| YOUR GOAL |
Copy out the records below word for word, from the line with "FORRÓ (315, 1829)" through the final line of the records, both included.

Items stored from a collection
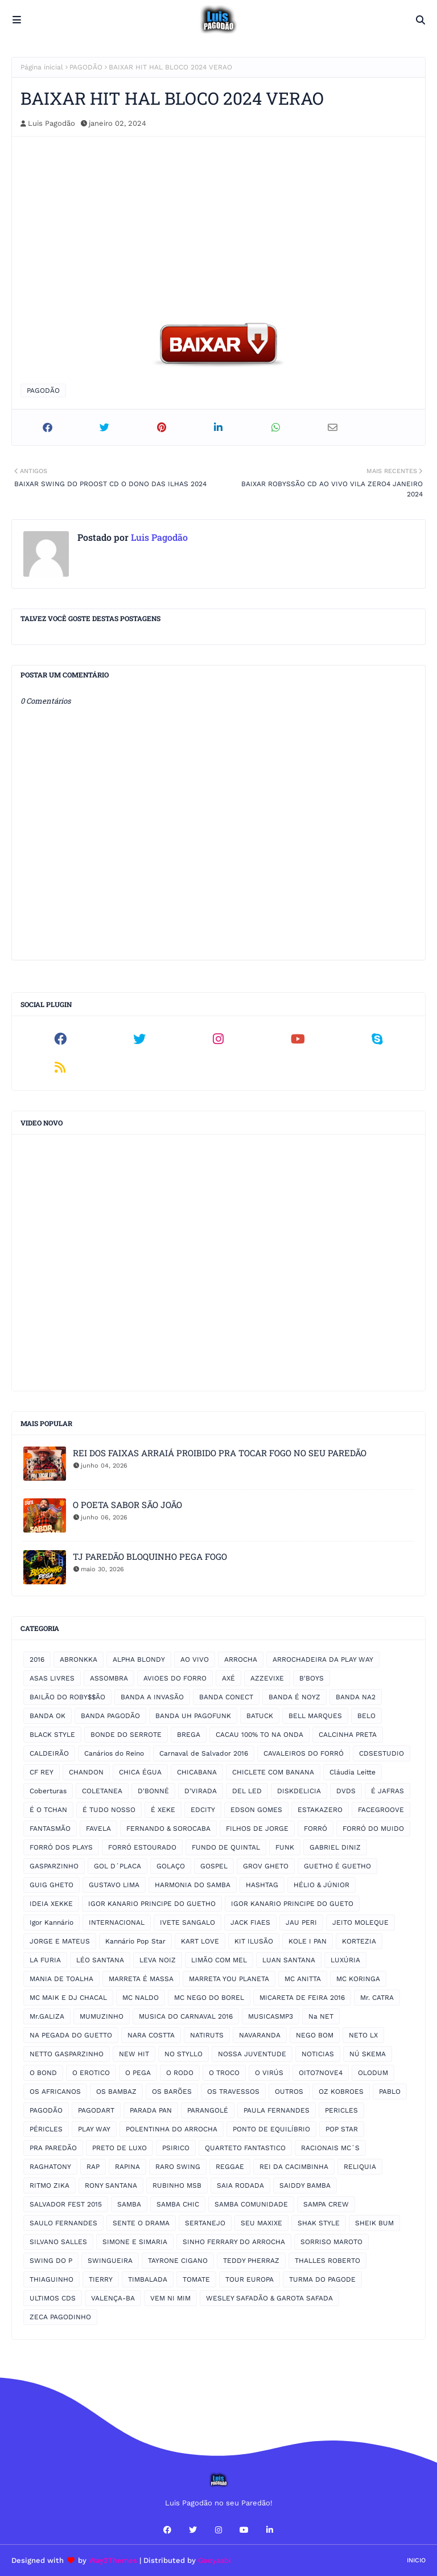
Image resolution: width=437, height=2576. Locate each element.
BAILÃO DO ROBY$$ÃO (67, 1697)
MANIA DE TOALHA (61, 1979)
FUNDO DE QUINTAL (226, 1847)
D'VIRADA (200, 1791)
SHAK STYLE (319, 2223)
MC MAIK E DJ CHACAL (68, 1998)
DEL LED (247, 1791)
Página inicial (41, 67)
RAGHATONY (50, 2167)
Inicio (416, 2560)
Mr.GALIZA (47, 2016)
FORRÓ (315, 1829)
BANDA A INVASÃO (152, 1697)
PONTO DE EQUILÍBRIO (271, 2129)
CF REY (41, 1772)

| PROBLEM SOLUTION |
FORRÓ (315, 1829)
BANDA A INVASÃO (152, 1697)
PONTO DE EQUILÍBRIO (271, 2129)
CF REY (41, 1772)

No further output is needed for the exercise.